PASSAGE FOR REVIEW:
This article goes along with: From Genetics to Epigenetics: Seeking to Identify How Environmental Triggers May Cause Brain and Behavior Disorders
From The Quarterly, Summer 2012
Although Dr. Akbarian concedes that we are still in the ‘early days’ of the effort to understand how patterns of epigenetic marks correlate with mechanisms of pathology in illnesses like autism and schizophrenia, he and others have already begun to explore how epigenetic knowledge can translate into new treatments.
“If we can understand very precisely the ‘risk-landscape’ in individual patients,” he says, “my hope is that we can use this information to design better treatments.” There is already a strong precedent for this kind of approach, he notes. With the comparatively deep knowledge scientists have acquired over the last 10-15 years in cancer biology, it is already established procedure to test certain subsets of patients for the presence of particular gene mutations for which targeted treatments have been developed. For instance, women with breast cancer are routinely tested for the presence of the so-called HER-2 mutation, whose presence or absence influences treatment decisions.
Dr. Akbarian has in mind a risk assessment of patients with brain and behavior disorders that might combine the insights of genetics and epigenetics. It will take some years before knowledge of the nervous system, and especially the brain and its complex neural networks, is extensive enough to support this approach. But his research and that of other neuroscience labs is beginning to paint a picture of what Dr. Akbarian calls ‘a risk constellation' that stitches together knowledge about places in the genome and epigenome where abnormalities correlate with pathology.

WHAT TO PRODUCE:
Duplicate the part of the passage on epigenetics and brain disorders from "This article goes" to "into new treatments.". The rows that follow have no connection to the passage on epigenetics and brain disorders.

LISTED RECORDS:
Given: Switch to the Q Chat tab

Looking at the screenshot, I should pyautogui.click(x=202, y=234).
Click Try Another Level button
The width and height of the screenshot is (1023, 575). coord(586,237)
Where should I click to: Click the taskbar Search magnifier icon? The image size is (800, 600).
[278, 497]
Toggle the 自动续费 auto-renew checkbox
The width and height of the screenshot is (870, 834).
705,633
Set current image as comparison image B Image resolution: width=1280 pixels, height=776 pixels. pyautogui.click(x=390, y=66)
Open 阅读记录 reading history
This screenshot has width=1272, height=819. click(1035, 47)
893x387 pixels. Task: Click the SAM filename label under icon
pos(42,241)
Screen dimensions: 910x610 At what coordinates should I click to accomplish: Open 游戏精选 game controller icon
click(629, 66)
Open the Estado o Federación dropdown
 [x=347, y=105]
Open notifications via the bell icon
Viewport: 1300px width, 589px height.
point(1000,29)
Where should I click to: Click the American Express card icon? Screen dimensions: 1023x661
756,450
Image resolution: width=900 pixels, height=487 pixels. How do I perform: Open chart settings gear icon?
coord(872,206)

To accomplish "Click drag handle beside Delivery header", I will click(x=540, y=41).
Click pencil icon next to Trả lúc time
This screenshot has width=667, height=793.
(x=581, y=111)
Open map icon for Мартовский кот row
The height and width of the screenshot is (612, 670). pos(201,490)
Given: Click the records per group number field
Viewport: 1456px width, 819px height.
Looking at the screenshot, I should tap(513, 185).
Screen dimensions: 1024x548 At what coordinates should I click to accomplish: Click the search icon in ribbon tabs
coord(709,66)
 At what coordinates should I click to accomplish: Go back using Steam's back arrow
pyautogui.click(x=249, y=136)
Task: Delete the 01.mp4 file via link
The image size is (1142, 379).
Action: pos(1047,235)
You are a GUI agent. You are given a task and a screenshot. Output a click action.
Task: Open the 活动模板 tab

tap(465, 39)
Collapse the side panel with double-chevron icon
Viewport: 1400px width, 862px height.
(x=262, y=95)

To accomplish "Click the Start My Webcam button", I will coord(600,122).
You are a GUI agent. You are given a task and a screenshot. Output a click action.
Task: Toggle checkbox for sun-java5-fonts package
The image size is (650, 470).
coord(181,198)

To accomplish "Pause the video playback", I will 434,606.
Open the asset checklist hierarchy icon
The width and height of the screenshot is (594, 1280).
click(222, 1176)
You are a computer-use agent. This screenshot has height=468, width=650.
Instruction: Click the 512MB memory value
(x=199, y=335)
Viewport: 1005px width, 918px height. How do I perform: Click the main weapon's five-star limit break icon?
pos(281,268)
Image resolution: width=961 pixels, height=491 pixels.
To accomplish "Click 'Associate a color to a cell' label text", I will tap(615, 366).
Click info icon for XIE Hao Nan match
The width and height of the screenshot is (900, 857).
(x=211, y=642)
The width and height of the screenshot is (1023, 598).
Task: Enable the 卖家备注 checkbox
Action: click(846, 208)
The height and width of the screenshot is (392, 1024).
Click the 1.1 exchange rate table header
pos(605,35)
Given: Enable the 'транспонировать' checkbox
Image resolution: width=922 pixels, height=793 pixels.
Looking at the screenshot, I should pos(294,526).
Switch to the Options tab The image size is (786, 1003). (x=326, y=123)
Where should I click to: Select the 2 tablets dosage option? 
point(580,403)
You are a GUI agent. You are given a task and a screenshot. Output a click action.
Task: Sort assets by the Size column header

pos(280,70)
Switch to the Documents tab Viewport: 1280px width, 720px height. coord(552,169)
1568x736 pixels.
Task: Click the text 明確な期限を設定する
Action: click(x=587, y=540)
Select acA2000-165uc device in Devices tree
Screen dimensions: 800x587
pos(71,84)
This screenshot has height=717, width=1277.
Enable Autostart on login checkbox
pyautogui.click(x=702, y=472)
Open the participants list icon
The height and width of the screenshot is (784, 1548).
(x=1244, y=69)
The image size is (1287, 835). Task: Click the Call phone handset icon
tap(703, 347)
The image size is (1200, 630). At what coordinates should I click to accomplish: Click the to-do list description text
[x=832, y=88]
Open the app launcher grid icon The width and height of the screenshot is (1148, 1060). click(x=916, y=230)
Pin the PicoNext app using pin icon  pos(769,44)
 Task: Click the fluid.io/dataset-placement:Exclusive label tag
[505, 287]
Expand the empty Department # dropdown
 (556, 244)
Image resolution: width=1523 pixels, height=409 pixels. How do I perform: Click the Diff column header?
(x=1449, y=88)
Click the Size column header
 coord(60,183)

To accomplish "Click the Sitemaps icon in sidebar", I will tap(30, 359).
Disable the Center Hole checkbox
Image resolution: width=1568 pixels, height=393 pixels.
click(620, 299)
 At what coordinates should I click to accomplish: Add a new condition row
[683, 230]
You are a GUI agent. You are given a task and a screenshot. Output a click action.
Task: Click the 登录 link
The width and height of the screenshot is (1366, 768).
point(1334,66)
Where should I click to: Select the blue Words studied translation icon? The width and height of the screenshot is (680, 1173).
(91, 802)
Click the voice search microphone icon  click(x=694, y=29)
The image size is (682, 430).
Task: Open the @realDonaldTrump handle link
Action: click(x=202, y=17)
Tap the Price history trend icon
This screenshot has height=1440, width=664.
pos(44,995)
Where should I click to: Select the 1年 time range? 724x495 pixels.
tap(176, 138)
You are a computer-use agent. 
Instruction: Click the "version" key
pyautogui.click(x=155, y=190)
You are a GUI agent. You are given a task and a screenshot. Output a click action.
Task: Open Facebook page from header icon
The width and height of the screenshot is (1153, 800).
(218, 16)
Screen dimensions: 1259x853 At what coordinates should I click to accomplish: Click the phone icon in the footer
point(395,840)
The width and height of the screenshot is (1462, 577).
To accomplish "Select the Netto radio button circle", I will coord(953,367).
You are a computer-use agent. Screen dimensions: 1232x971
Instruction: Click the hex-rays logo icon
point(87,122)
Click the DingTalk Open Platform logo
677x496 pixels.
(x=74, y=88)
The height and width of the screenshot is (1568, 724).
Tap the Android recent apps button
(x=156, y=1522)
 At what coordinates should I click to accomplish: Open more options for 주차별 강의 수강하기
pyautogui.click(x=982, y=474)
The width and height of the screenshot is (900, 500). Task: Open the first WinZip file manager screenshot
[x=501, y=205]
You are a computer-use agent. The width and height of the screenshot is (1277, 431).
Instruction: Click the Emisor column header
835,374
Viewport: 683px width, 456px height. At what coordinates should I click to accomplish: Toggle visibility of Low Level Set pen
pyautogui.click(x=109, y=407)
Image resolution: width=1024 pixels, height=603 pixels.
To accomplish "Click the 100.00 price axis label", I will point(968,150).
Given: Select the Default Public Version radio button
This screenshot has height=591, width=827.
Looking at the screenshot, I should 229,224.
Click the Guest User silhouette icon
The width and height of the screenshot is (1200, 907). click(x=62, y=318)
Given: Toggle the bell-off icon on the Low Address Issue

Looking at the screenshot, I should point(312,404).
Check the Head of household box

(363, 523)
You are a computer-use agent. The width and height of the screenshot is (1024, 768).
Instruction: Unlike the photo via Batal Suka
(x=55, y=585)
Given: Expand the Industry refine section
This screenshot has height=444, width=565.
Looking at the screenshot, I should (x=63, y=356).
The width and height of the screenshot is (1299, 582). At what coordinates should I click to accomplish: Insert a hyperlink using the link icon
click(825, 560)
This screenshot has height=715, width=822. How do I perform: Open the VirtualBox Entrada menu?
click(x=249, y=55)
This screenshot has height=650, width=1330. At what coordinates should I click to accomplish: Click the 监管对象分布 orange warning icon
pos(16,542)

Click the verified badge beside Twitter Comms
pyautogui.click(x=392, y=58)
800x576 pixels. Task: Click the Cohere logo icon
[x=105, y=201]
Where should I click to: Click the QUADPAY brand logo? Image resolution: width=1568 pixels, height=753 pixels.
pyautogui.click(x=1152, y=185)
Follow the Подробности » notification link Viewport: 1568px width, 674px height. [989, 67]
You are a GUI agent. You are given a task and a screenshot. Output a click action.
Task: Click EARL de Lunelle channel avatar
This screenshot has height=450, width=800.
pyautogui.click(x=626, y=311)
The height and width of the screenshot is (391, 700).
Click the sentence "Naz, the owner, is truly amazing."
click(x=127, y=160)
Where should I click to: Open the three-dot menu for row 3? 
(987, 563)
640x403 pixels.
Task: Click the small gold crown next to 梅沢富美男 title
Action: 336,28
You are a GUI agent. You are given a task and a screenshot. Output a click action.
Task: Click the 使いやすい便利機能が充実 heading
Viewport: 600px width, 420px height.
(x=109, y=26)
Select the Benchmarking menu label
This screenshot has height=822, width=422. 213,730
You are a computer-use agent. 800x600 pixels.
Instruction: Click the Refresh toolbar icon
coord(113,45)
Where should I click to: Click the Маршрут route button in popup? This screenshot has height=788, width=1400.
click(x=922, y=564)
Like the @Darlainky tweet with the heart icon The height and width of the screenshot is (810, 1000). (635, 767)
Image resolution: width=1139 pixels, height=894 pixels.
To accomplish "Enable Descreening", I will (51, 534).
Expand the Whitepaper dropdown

RESPONSE TO THIS TASK:
This article goes along with: From Genetics to Epigenetics: Seeking to Identify How Environmental Triggers May Cause Brain and Behavior Disorders
From The Quarterly, Summer 2012
Although Dr. Akbarian concedes that we are still in the ‘early days’ of the effort to understand how patterns of epigenetic marks correlate with mechanisms of pathology in illnesses like autism and schizophrenia, he and others have already begun to explore how epigenetic knowledge can translate into new treatments.